The first time he was in his 20s, the second time in his 90s.

McDowell, 96, retired to The Claiborne in McComb last year. But his legacy at the museum remains prominent. A giant photo of him appears on a wall mural in the museum’s new Hall of Democracy. Photos of him have figured prominently in the museum’s advertising and promotion of events. Just search for his name on the Internet or youtube. Photos, videos and write-ups about him pop up all over the place.  

“They all know him and they love him,” said his niece, Nancy Lazenby of McComb, who has visited the museum when McDowell was volunteering there. “He’s famous.”

Bowdre (BAU-dree) McDowell was born and raised in northeast Amite County and went to school at Mars Hill. His brother-in-law got him a job working at Lockheed Aircraft in California — until McDowell got his draft notice.

In January 1944 he joined the Navy and went to boot camp in Chicago, followed by Morse Code school at Miami University in Oxford, Ohio, and code-breaking school in Cheltenham, Md.

He took the Army transport ship Sea Fiddler to Honolulu, and stayed in Hawaii until the Japanese surrender.

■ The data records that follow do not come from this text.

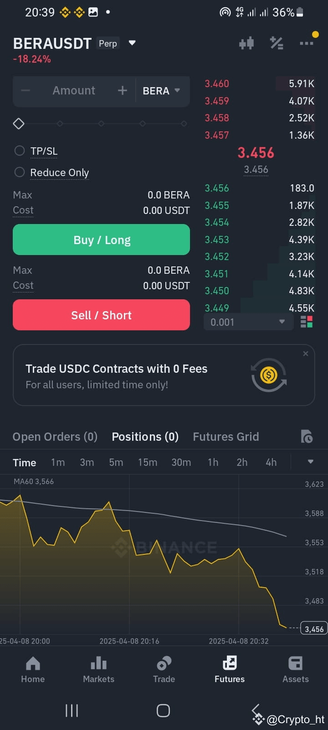Open the percent calculator icon
Viewport: 328px width, 730px height.
[277, 43]
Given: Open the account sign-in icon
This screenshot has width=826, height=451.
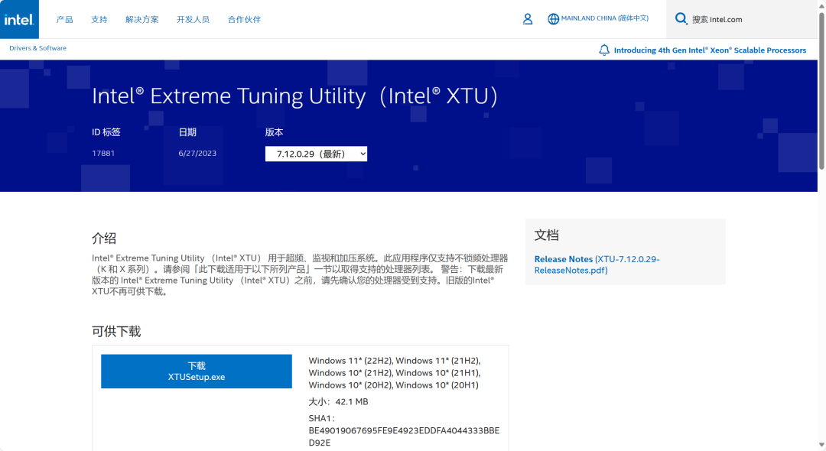Looking at the screenshot, I should [527, 18].
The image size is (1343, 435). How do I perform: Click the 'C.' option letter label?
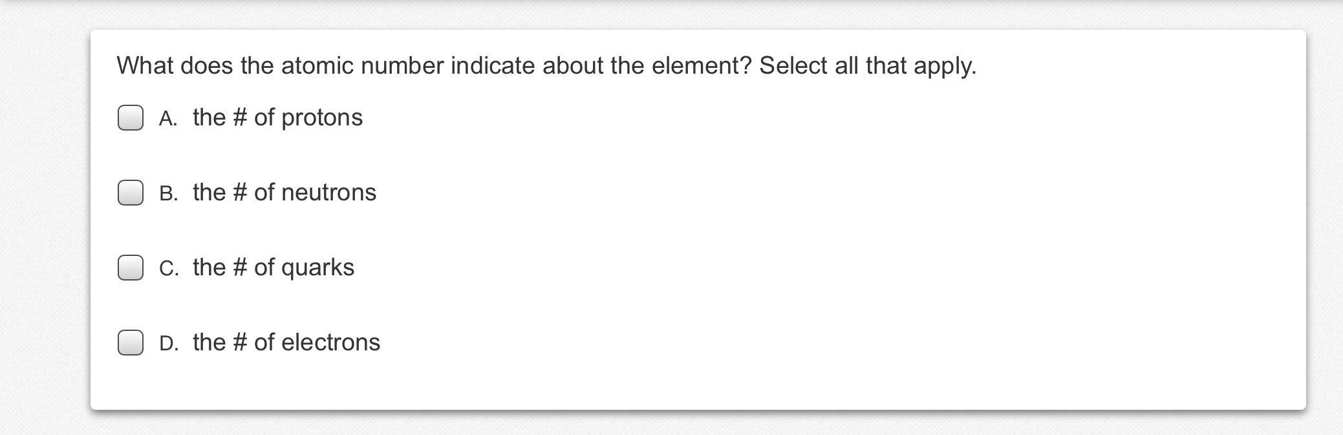168,268
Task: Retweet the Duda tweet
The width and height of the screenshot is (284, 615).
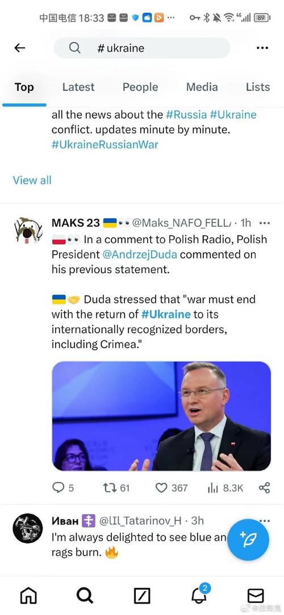Action: pos(116,488)
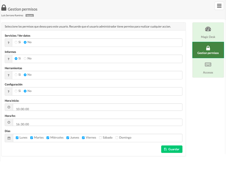
Task: Switch to the Gestion permisos tab
Action: [208, 50]
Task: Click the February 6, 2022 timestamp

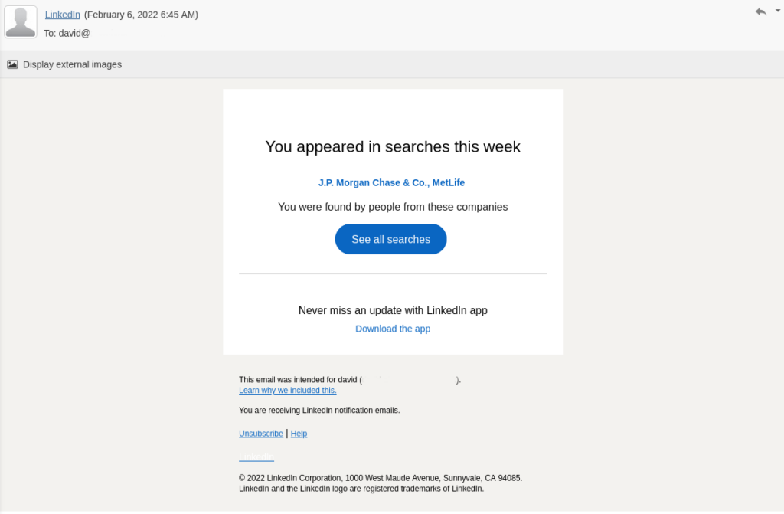Action: tap(142, 15)
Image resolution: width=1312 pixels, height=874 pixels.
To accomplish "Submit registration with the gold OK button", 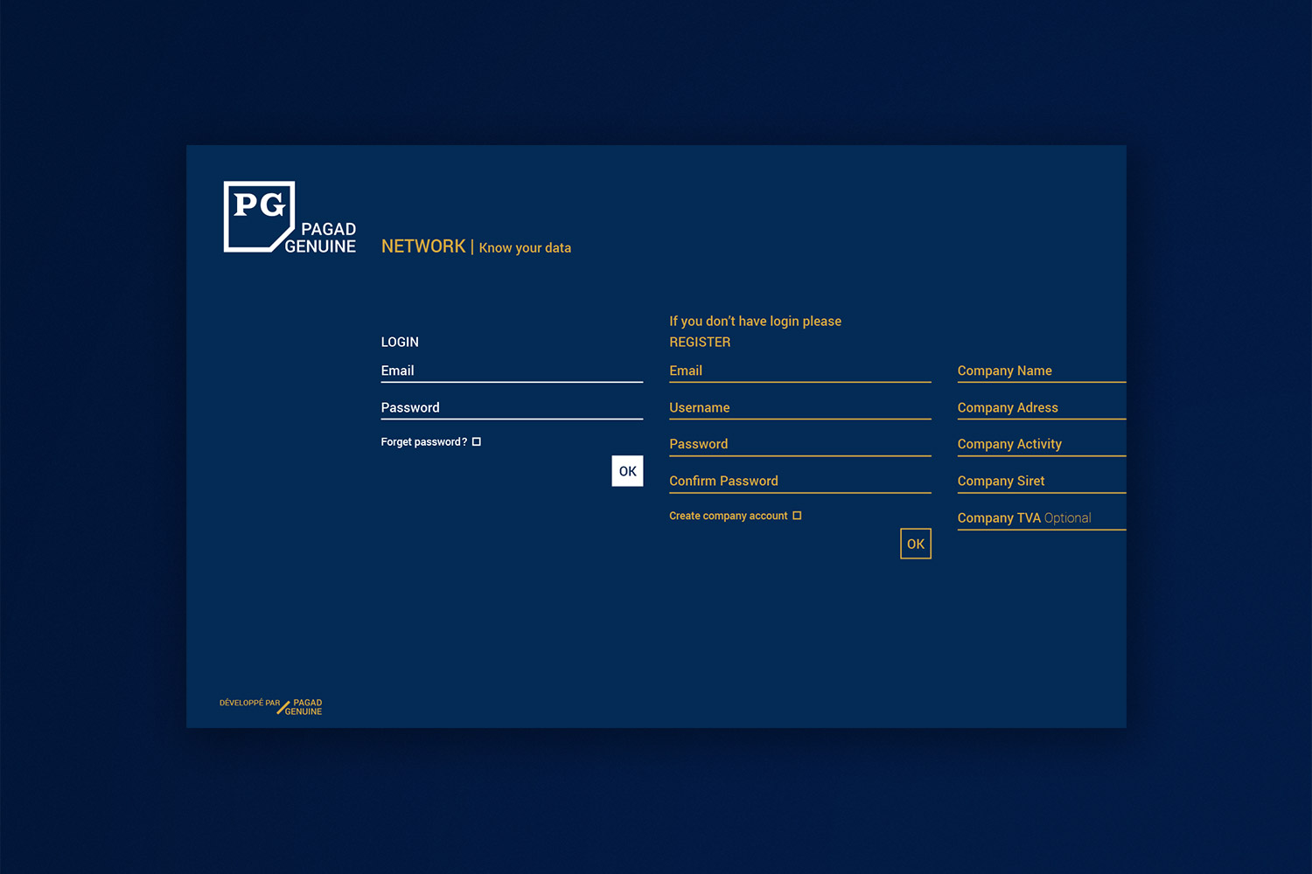I will click(915, 544).
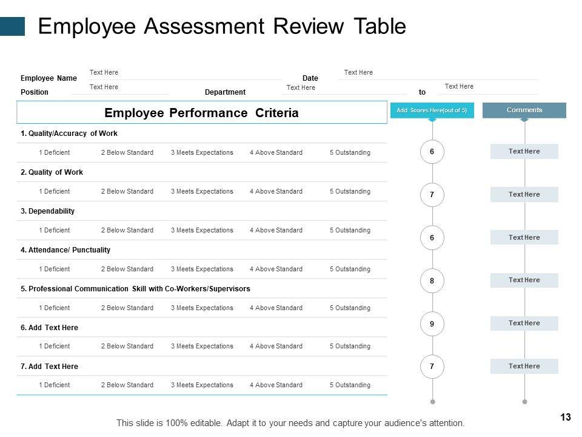Image resolution: width=582 pixels, height=437 pixels.
Task: Click the Department "Text Here" field
Action: (301, 87)
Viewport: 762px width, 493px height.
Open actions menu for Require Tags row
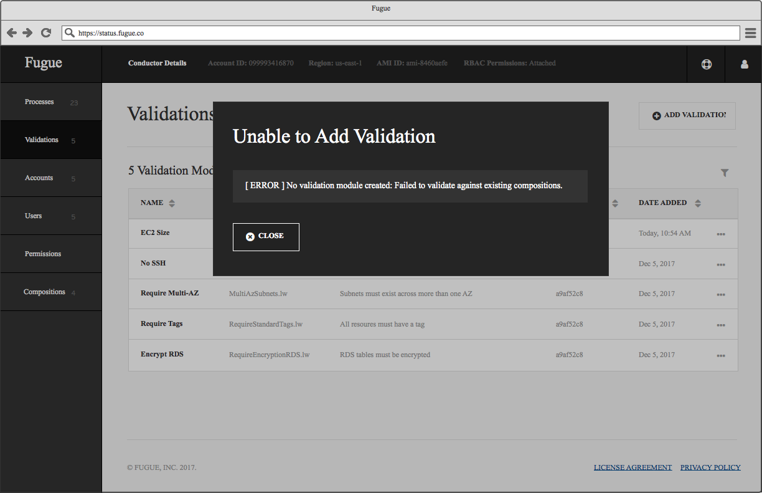[721, 325]
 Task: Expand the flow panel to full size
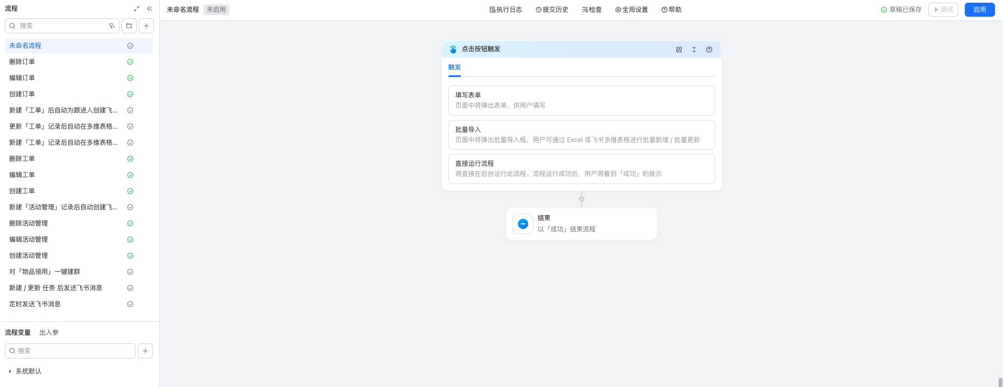[x=137, y=9]
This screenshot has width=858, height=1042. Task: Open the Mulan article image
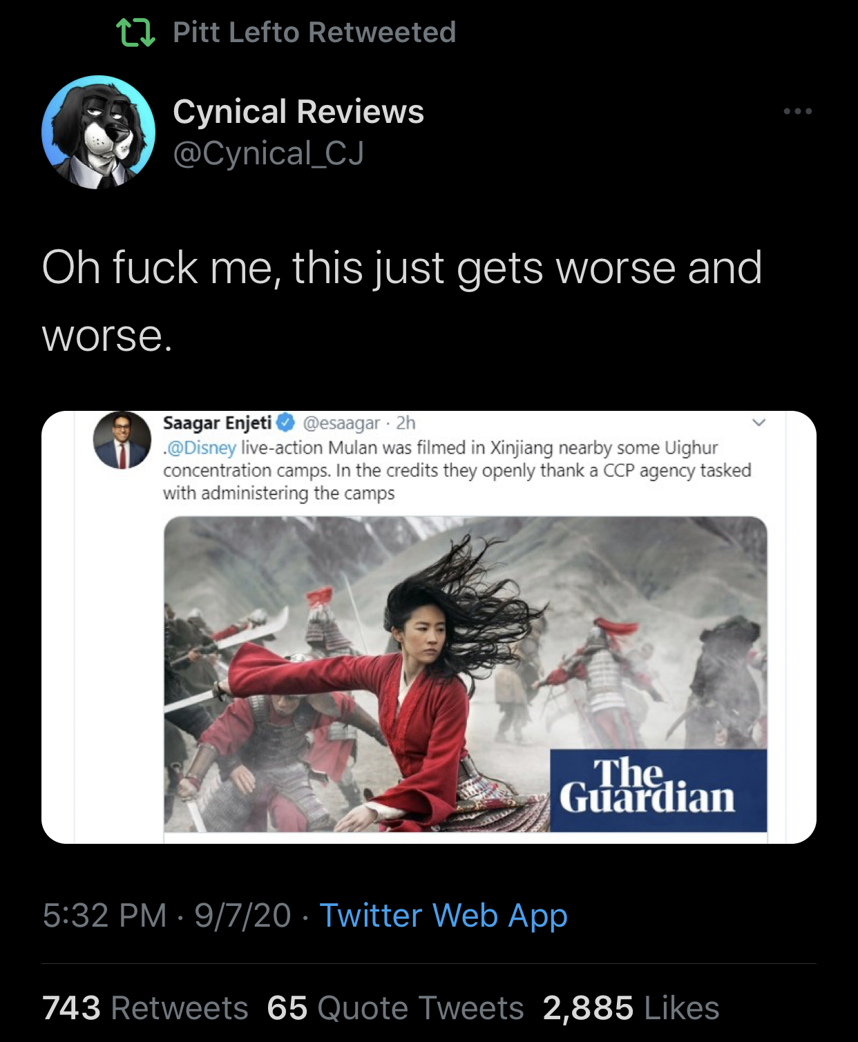click(x=465, y=674)
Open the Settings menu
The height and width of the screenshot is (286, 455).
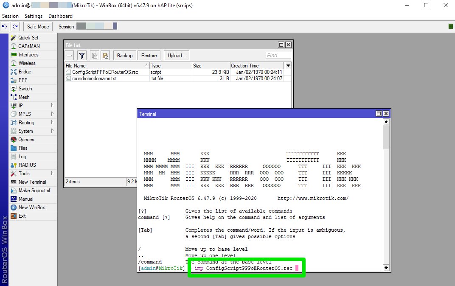34,16
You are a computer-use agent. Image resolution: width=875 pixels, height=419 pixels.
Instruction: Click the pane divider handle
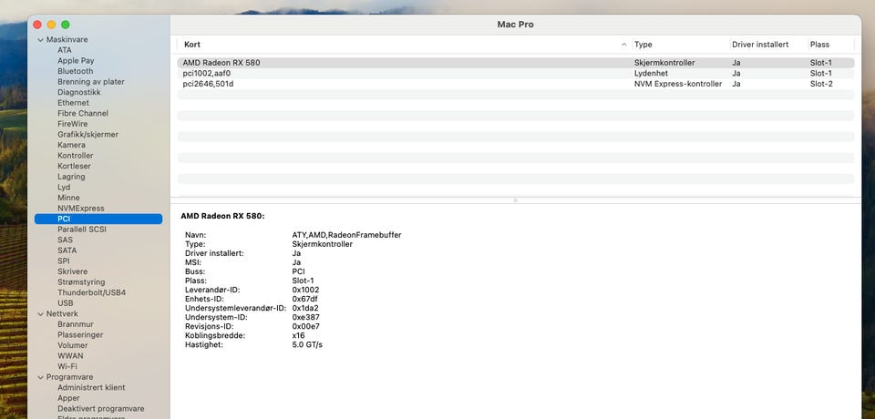515,199
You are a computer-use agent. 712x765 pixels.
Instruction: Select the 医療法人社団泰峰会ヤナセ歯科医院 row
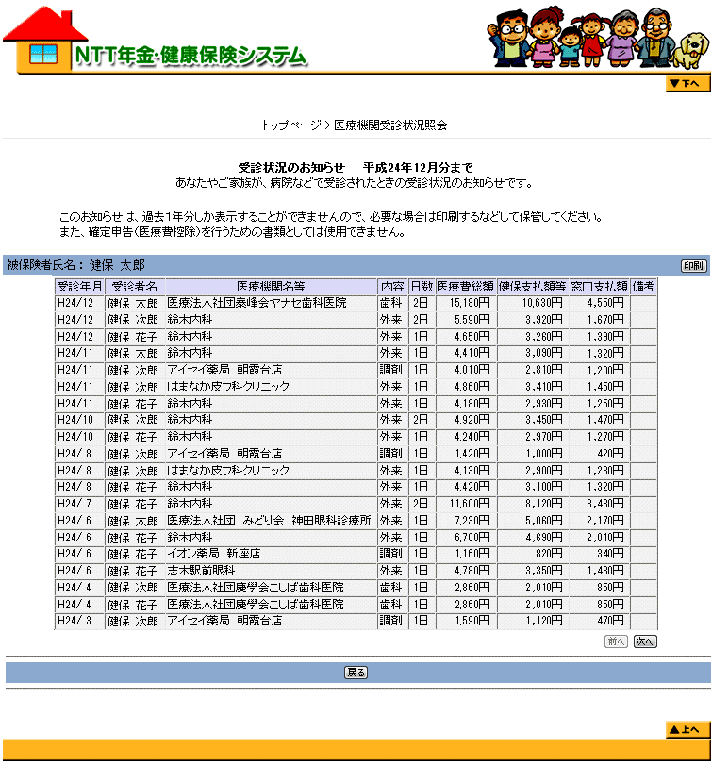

“I never was in any battles or anything,” McDowell said.

His role as a code breaker was low-key but critical to fighting the war. Even now he won’t talk about it much.

“Code-breaking was secret,” McDowell said. “We just broke codes. I took two vows, when I went there and when I left.

“They say it’s declassified. Not everything’s declassified.”

After the war, he sailed to California on the USS Missouri and mustered out of the Navy in Louisiana on Easter Sunday 1946. He went to Copiah-Lincoln Community College and got a degree in marketing at Mississippi State University.

A lifelong bachelor, McDowell spent his career in sales — Baumer Foods, Pet Milk — and in providing workers compensation reports to businesses. During most of that time he lived on St. Charles Avenue in New Orleans.

He sometimes visited the WWII museum, and one day a man saw him with his Navy cap on and asked him to consider speaking to a group of school kids visiting the museum.

“I had never done any speaking,” McDowell said. “They talked me into going.”

He wound up working as a volunteer greeter three days a week for five years. The job suited him perfectly.

“My love for WWII, one thing, and the meeting of people from worldwide,” McDowell explained.

His friendly, grandfatherly demeanor struck a chord with visitors and staff alike. His photo began appearing on museum advertisements, then in the Hall of Democracy, which opened last month.

“Bowdre McDowell’s on a 10-by-12-foot mural on the second floor, so I’ll be there a long time,” he said.

His name also appears on the museum’s honor roll of charter members.

In 2016, after serving his 1,000th hour at the museum, McDowell was named a Peoples Health Champion and honored at a New Orleans Saints game, where he received a trophy.

“What motivates Bowdre McDowell?” said a Peoples Health write-up. “What drives him to hop on the streetcar, get to the museum and work for free? He’ll tell you he does it out of loyalty and love of country. Deep down, what really pushes him is an irrepressible energy and a constant desire to see what comes next, to meet new people and to make friends out of strangers.

McDowell has a scrapbook full of photos and letters from friends he made from all over the world — like Seattle Seahawks Coach Pete Carroll, whose team sent McDowell a 95th birthday card.

When he got ready to move to McComb, the museum staff gave him a pillow autographed with their names.

A museum article on volunteers quoted this advice from McDowell: “Work hard, be truthful, go to church. Be good to everyone you know — and understand people, we’re not all alike. That way we’ll have a better country, a better world.”